Later, on Penn State’s main campus, I recall a spring’s worth of hobbling around University Park on crutches because of an ankle I severely damaged in an ill-planned leap off of a concert wall. As I’d pass coeds sunning themselves on the sprawling lawn of Old Main and the nearby packs of Frisbee and football-tossing frat brothers, I’d feel again like life was passing me by—a feeling of isolation that I’d nearly forgotten because it had, as Eliot described it, lain dormant over the winter “feeding a little life with dried tubers.” With the rush of spring’s warmth comes the perspective of self-doubt and awakened loneliness.
Now I don’t mean to complain—I had plenty of good memories as well from the spring, and wouldn’t wish away the darkest moments even if I could—but I do resonate with the way springtime can bring on a curious and awkward down-and-out perspective. For a culture that has already equated springtime with sun and flowers, the crack of little league bats and barbeque season, to find anything but joy in April is seen as further proof of one’s self-imagined “other” status, apart from joyful living. But April is a month with highs and lows just like any other.
As I’ve struggled over the years to manage my own depressive tendencies, I’ve increasingly taken comfort in the cycle of my moods that are at least as strong as the seasons that alternately warm and chill our planet. For instance, when I experience the manic rush of the first warm-weather run and the sun begins to tease out the first hints of a tan, I try to remember that I will also face many days looking out the window at sunlight that seems to shine on everyone but me.
At 35, I am far from comfortable resting on my own accrued wisdom in this life, but I am fairly confident of one thing: Expectations can be dangerous.

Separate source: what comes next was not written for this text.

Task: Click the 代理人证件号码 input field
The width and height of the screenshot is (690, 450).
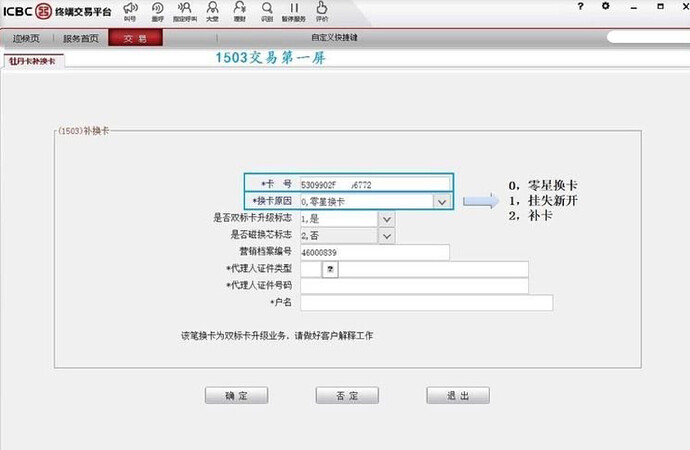Action: (414, 285)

And to naively believe that my bad mood will melt with the snow is setting myself up for disappointment. And the data seems to bear this observation out. As a fellow Please Live volunteer once detailed in the Spring 2015 Newsletter, suicide rates have shown a noticeable spike in spring time at least as far back as the 1800s. This means that organizations such as Please Live need to play a stepped-up role in spreading the promise of community support and hope for the future.
I am proud to say that this grass-roots Central PA-based organization is doing its best to answer that call, hosting informational events and talks at area schools, churches and more. (For more information on Please Live, visit our About Us page or email event requests to firstname.lastname@example.org.) For those seeking support, Please Live has an extensive list of free publications and resources, and more urgent needs are urged to call toll free at (800) 273-TALK (8255).

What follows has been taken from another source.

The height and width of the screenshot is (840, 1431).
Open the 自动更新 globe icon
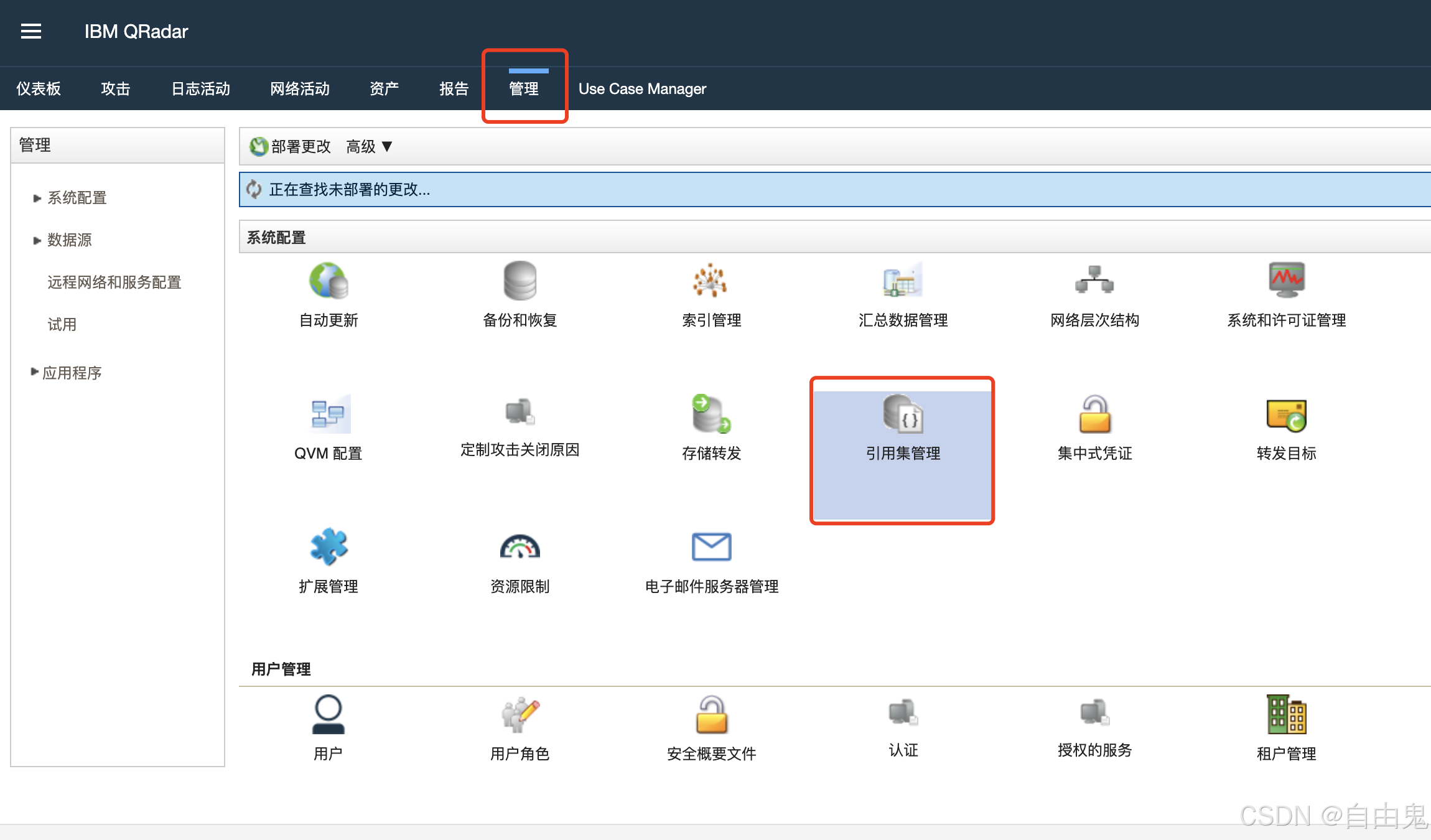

For me, I know that this spring, like all the others, will surely hold some gray days as well. But I am encouraged by the knowledge that I won’t be struggling alone—no matter how lonely I might feel at times. And I also know that so many people depend upon me and my ability to manage my emotions. As the father of little girls, I am inspired by the knowledge that what I can learn now about this life will help more than just myself. Someday, I can love on them as they face their own Wastelands. And I am grateful that they, too, won’t have to do it alone.